**Collected data entries**

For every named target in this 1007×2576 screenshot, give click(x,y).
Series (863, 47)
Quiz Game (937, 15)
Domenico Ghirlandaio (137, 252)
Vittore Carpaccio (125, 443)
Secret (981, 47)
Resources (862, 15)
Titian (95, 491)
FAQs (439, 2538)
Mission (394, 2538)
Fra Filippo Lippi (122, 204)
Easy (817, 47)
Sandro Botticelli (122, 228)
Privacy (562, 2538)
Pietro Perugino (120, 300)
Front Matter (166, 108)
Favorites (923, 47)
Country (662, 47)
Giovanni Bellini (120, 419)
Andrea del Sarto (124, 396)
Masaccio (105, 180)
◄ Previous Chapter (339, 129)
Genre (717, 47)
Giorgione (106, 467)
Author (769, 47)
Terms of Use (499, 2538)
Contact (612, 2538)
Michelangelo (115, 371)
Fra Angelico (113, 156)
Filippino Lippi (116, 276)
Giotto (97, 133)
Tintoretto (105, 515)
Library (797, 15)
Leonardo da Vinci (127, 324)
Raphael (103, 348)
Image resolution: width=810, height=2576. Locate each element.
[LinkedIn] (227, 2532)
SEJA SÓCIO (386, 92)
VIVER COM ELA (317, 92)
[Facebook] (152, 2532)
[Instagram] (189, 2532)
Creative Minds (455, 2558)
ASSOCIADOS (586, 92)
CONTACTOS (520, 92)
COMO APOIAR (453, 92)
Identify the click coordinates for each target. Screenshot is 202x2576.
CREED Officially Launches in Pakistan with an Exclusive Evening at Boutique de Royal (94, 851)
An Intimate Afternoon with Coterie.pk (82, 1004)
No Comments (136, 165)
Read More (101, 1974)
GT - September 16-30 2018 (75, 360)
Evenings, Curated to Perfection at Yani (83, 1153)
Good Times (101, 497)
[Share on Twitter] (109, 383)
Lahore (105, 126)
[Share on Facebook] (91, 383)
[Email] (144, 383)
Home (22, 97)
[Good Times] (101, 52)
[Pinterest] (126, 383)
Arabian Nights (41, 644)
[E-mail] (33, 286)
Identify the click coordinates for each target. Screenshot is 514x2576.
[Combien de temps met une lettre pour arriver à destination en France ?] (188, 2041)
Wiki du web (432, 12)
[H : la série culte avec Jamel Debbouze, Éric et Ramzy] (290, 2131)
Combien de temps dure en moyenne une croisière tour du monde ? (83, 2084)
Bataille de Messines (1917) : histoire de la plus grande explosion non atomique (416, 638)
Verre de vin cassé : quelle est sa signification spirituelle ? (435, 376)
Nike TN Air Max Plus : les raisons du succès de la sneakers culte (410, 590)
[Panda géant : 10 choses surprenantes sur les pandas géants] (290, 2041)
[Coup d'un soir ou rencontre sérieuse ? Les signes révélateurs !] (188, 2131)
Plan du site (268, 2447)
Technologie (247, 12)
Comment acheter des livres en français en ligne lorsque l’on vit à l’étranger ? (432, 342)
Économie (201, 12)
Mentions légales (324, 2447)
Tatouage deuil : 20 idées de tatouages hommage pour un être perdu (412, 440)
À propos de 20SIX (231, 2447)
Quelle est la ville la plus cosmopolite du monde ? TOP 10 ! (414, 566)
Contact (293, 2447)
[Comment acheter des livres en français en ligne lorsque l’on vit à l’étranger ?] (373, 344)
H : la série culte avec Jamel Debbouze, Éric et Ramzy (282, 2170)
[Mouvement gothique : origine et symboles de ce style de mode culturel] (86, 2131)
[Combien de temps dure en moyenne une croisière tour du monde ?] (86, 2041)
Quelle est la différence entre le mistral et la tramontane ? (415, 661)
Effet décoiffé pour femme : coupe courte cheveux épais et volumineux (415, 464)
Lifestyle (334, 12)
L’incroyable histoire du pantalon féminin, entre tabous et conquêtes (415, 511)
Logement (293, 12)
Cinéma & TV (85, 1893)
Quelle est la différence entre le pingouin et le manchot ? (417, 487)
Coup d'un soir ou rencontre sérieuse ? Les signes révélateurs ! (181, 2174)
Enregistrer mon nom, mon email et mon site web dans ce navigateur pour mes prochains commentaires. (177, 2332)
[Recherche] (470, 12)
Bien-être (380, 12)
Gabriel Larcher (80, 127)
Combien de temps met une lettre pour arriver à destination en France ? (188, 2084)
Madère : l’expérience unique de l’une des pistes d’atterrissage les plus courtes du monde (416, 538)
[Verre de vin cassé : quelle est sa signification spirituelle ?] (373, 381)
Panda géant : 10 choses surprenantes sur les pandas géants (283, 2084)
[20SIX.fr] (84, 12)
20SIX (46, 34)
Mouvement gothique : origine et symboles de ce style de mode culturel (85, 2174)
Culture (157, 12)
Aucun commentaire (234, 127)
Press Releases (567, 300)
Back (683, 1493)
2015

**Try it**
Report the number of lines above that contain the word "acheter", and only that number.

**Solution to the problem**
2